On Jul 2, 2004, at 9:31 PM, Stewart, William C (Bill), RTSLS wrote:
Also, if you're dealing with ISPs that use public peering points,
those may be a performance concern, but in the US that's mostly not Tier1-Tier1.
(Linx is a different case entirely, assuming you want your traffic to be in London.)
Any particular reason you would worry about public peering points these days?

The FDDI MAEs are dead, there is no head of line blocking any more. Every ethernet or ATM switch running a NAP I've seen in the last ... nearly half a decade is more than capable of passing all bits going through it without a problem, and then some.

There might be a concern that, for instance, a provider would show up to a NAP, connect at GigE, then peer with 2 gigabits of traffic.
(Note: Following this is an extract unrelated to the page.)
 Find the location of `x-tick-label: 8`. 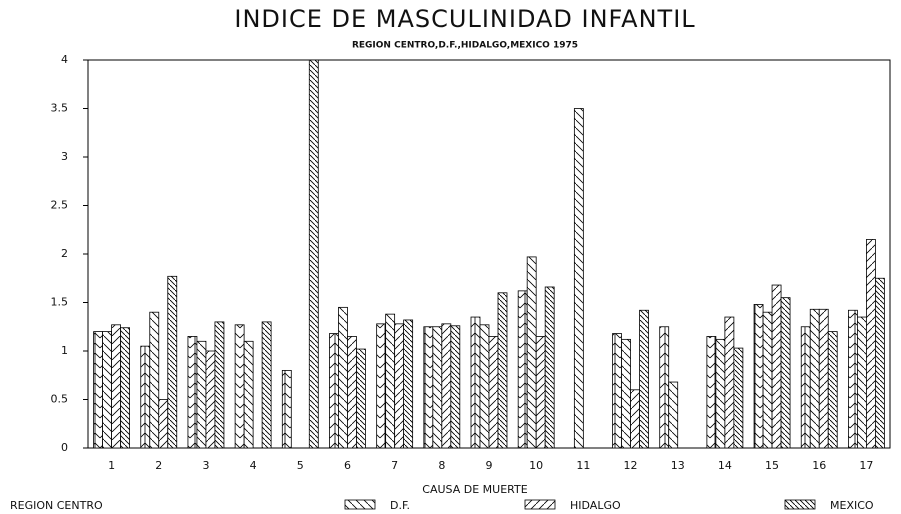

x-tick-label: 8 is located at coordinates (442, 466).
But I fail to see why that is the public fabric's fault, or why things would be any different on private peering. The provider knows when their connection is congested, be it an ethernet to a NAP or an OC to another router. I also have not seen that affect the packets not going to the congested port (unlike some older NAPs).

Public NAPs got a bad name many years ago because a few of them were poorly run, and some other ones had some technical difficulties, and some providers intentionally congested their public ports so they could say "see, public peering sucks", and lots of other reasons.

Today, even free NAPs pass gigabits of traffic and do it robustly.

If you have counter examples, I would be interested in seeing them. A lot of traffic passes on NAPs, and I'd hate to see any of it not get to where it was going.